Task: Rewrite the lines below with "help icon" replaced by "info icon", leaving everything else the same, and leave the pictures out of your answer.

Records provided:

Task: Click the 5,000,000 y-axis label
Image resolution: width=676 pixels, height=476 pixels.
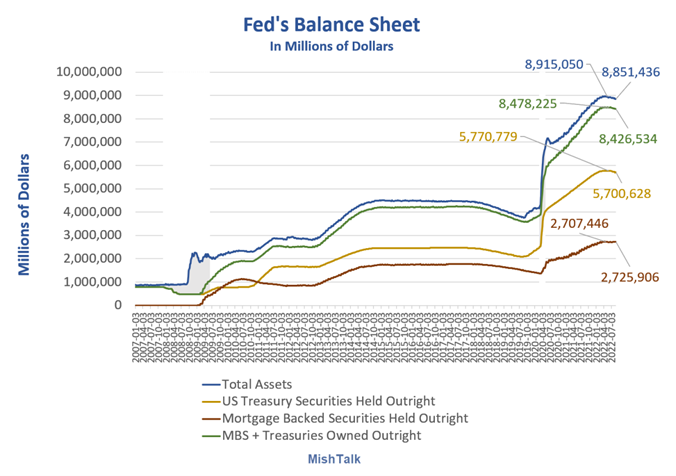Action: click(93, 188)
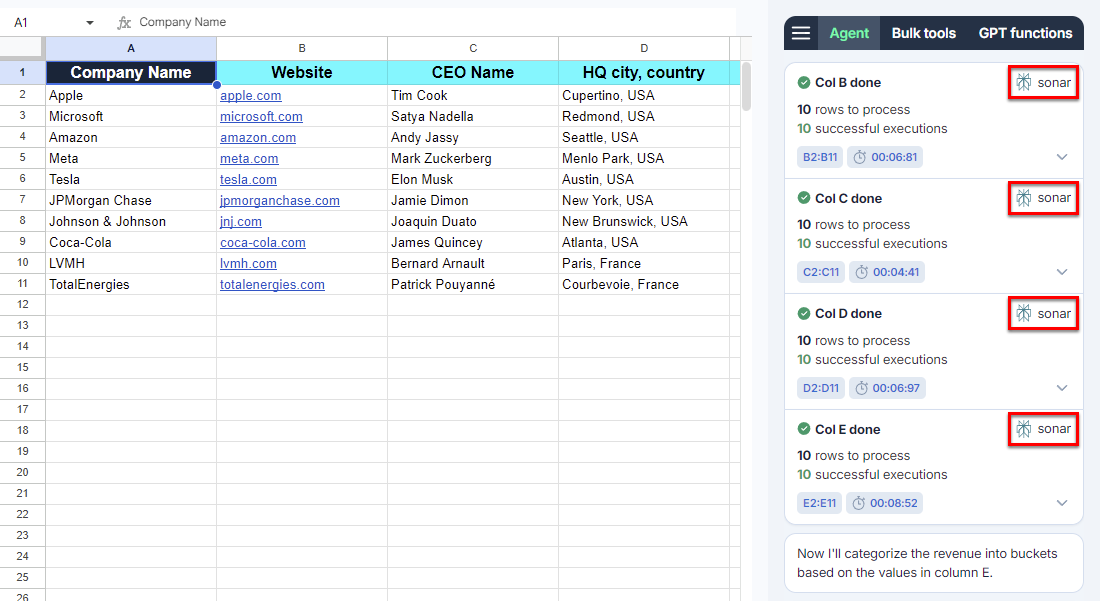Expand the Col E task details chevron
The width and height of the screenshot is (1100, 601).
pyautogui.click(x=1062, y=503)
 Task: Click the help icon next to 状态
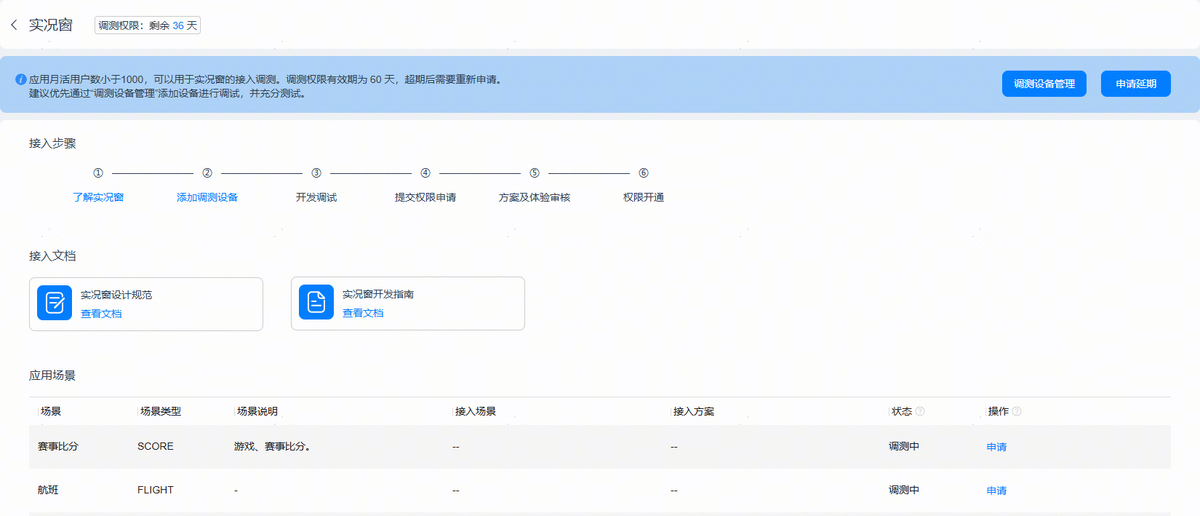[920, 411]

Exercise answer:
Task: Click the 5,000,000 y-axis label
Image resolution: width=676 pixels, height=476 pixels.
Action: click(93, 188)
Expand the Col E task details chevron
The width and height of the screenshot is (1100, 601).
pyautogui.click(x=1062, y=503)
 Task: Click the info icon next to 状态
[920, 411]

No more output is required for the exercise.